Friends of Merrymeeting Bay and Environment Maine filed four complaints on Monday against NextEra, Brookfield Renewable Power Inc., Topsham Hydro Partners Limited Partnership, Miller Hydro Group, Merimil Limited Partnership and several affiliates in the U.S. District Court for the District of Maine, alleging violations of the Endangered Species Act and the Clean Water Act.

The lawsuits target the owners and operators of four dams on the Kennebec River and three dams on the Androscoggin River, alleging these dams are killing or injuring migrating salmon that try to pass through spinning turbine blades, and are otherwise impeding the salmon's ability to travel upstream and downstream on the rivers.

The dam operators have violated the Endangered Species Act by preventing Atlantic salmon from reaching a significant amount of spawning and rearing habitats and significantly impairing the salmon population's essential behavior patterns, according to the complaint.

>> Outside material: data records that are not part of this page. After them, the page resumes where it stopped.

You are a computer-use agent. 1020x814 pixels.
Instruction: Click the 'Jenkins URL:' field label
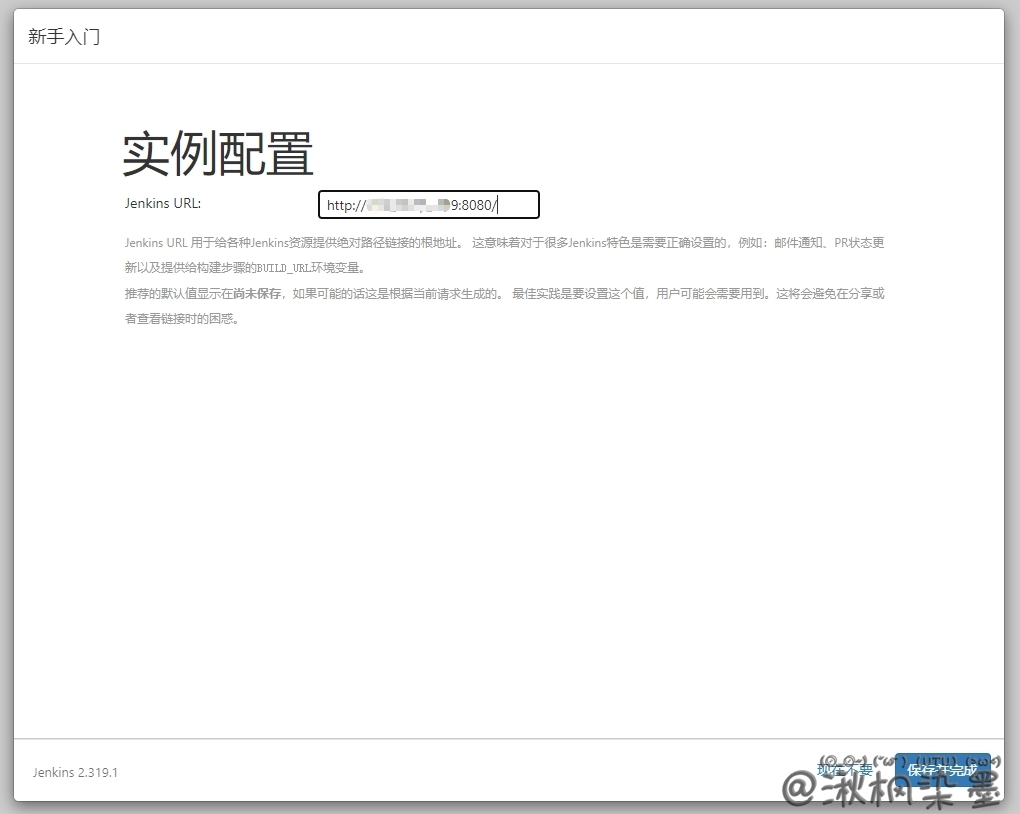(x=163, y=203)
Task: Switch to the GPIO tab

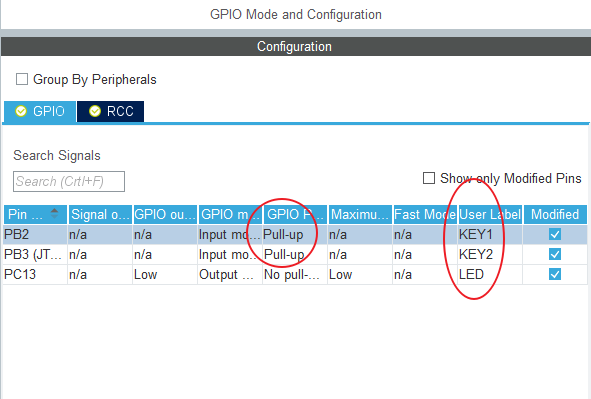Action: point(40,112)
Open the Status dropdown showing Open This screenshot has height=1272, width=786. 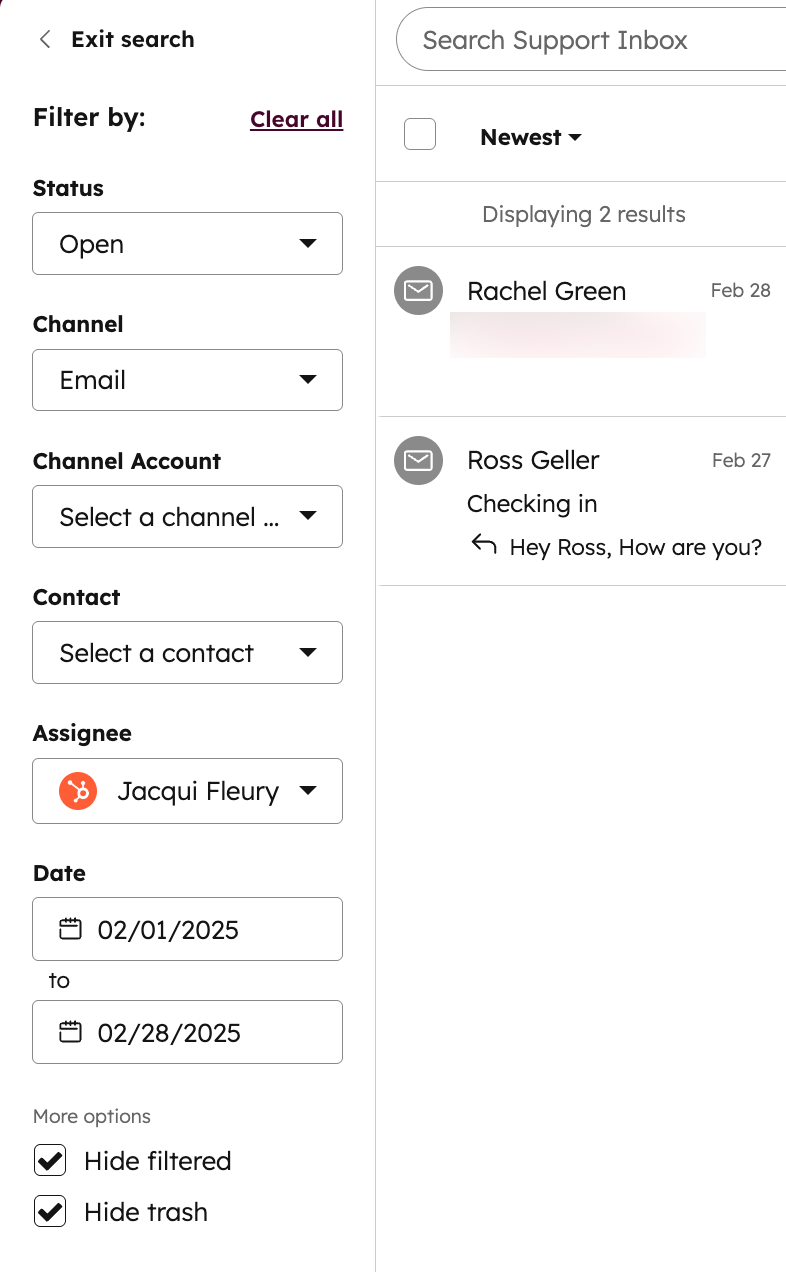(x=187, y=243)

Merimil, NextEra, Brookfield and their affiliates are also violating the Clean Water Act by not conducting a required study to prove that allowing downstream-migrating adult salmon to pass through their dams' turbines is safe, the complaint said.

These companies are allegedly violating water quality certifications, which require them to conduct site-specific quantitative studies in consultation with the the U.S. Fish and Wildlife Service or the National Marine Fisheries Service to show that passage through the turbines does not result in significant injury or death.

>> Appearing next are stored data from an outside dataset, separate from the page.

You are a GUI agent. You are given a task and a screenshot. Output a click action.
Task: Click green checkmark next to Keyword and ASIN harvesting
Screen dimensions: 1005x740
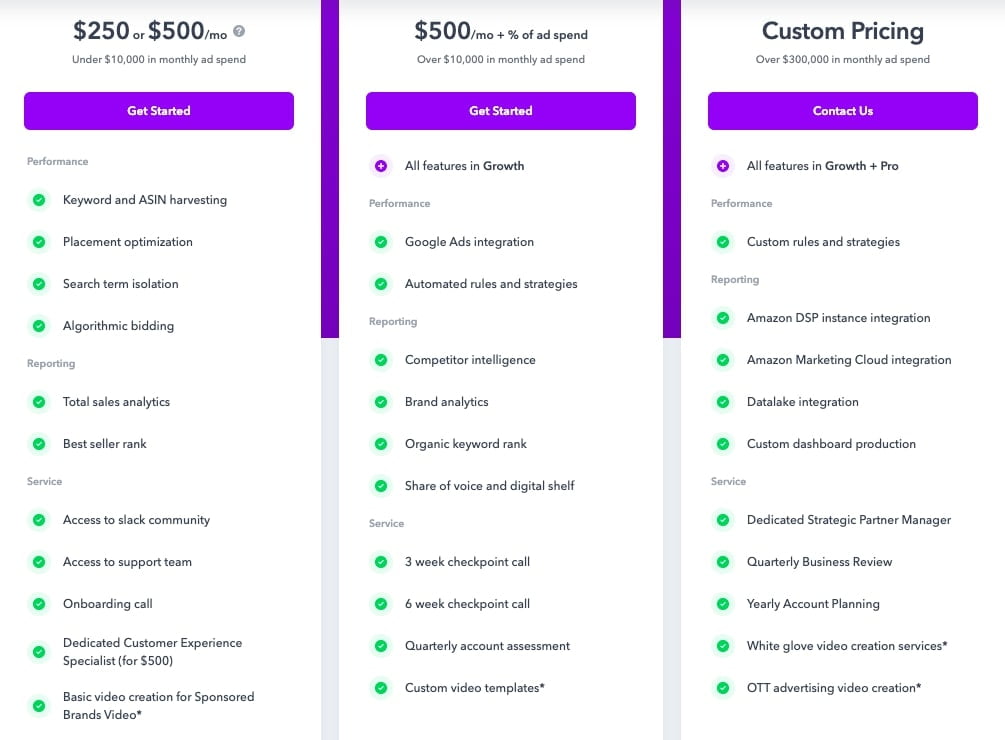(x=39, y=200)
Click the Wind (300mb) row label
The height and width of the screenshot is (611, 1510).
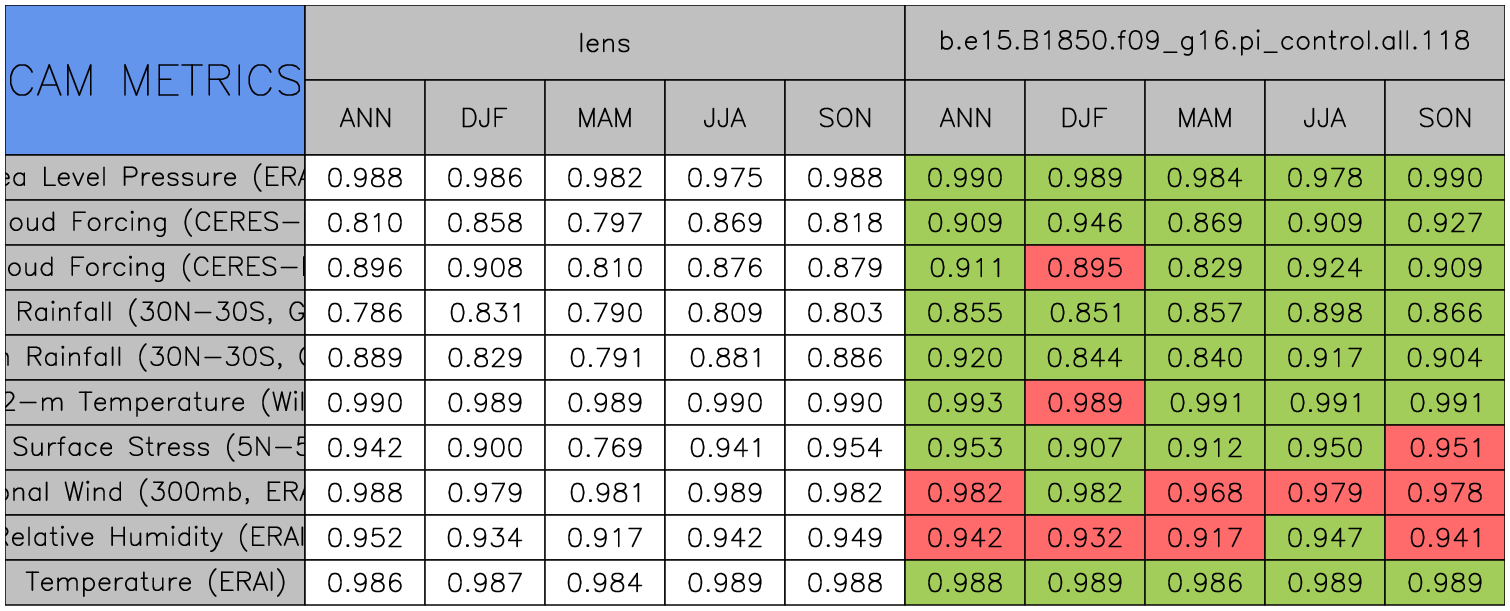pyautogui.click(x=155, y=492)
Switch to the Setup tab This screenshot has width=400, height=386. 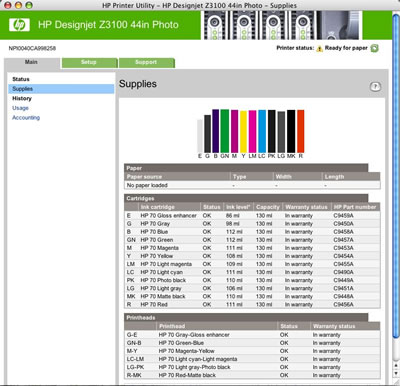coord(89,62)
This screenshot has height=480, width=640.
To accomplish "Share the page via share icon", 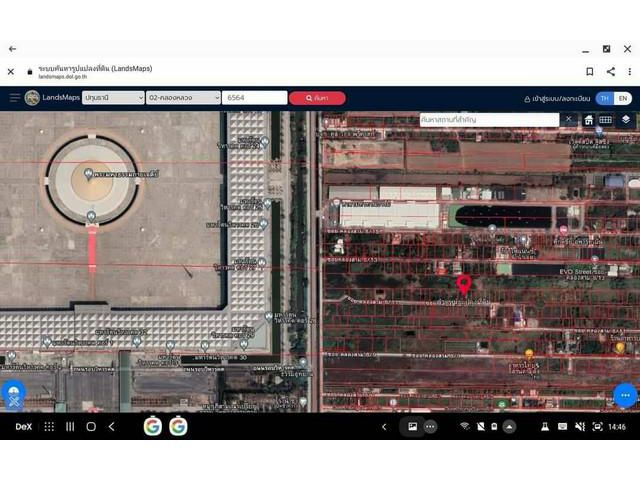I will pos(610,71).
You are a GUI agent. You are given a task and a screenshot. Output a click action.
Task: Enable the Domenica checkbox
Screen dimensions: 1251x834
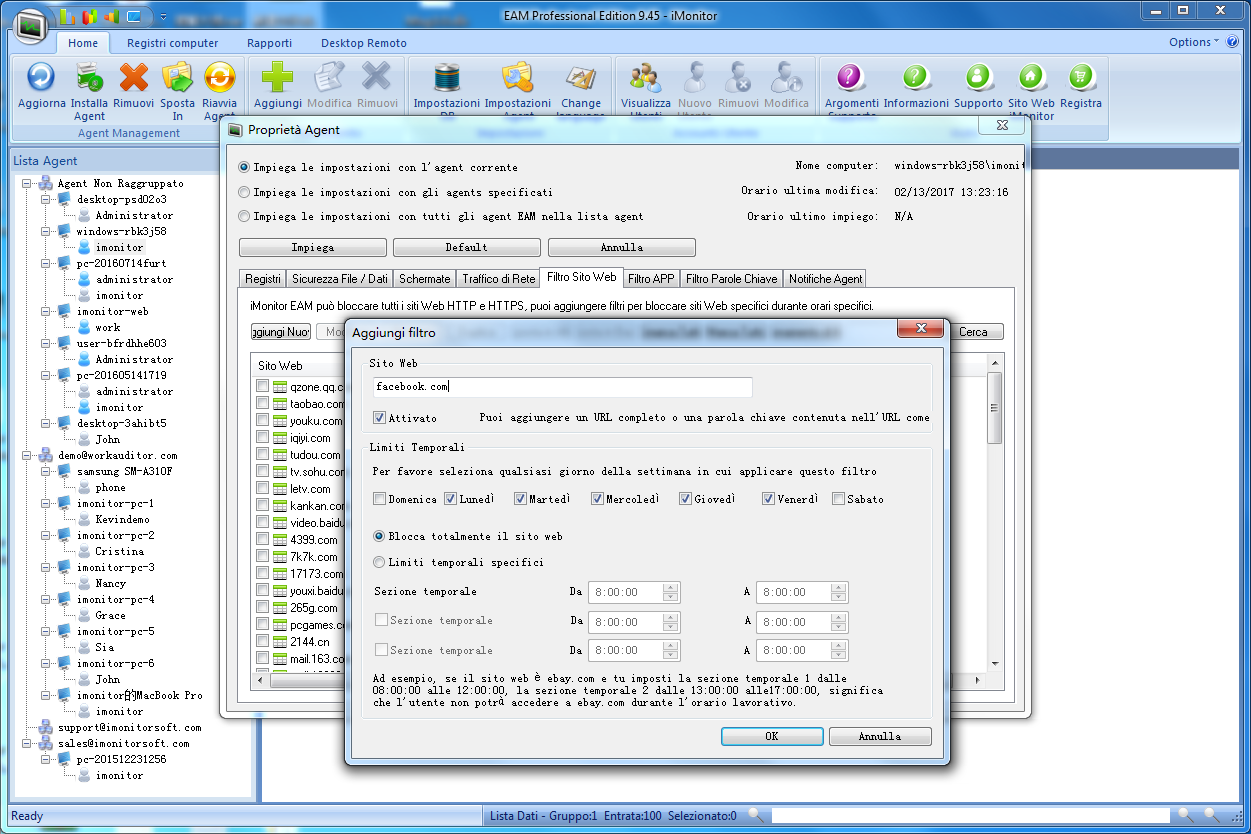coord(379,499)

Atlantic salmon were officially designated as endangered under the Endangered Species Act in June 2009, the same month the NMFS designated the Kennebec and Androscoggin rivers as critical habitats, according to the complaint.

The rivers, which share a common estuary at Merrymeeting Bay, historically enjoyed the largest Atlantic salmon runs in the country, estimated at more than 100,000 adults annually, according to the groups.

In 2010, however, 10 adult salmon returned to the Androscoggin and five adult salmon returned to the Kennebec, the groups said.

“These dams are pushing an iconic Maine fish to the brink of extinction," said Emily Figdor, director of Environment Maine, in a statement Tuesday. "With the number of Atlantic salmon perilously low, the need for action to protect the fish and their habitat is urgent."

The groups are asking the court to order the dam owners and operators to conduct a biological assessment to determine whether their actions are adversely affecting the salmon population.

They also hope to block the dam owners and operators from allowing salmon to swim through operating turbines unless they receive authorization through an incidental take permit or incidental take statement, which would require them to minimize and mitigate the impacts of harming the endangered fish to the "maximum extent possible," the complaint said.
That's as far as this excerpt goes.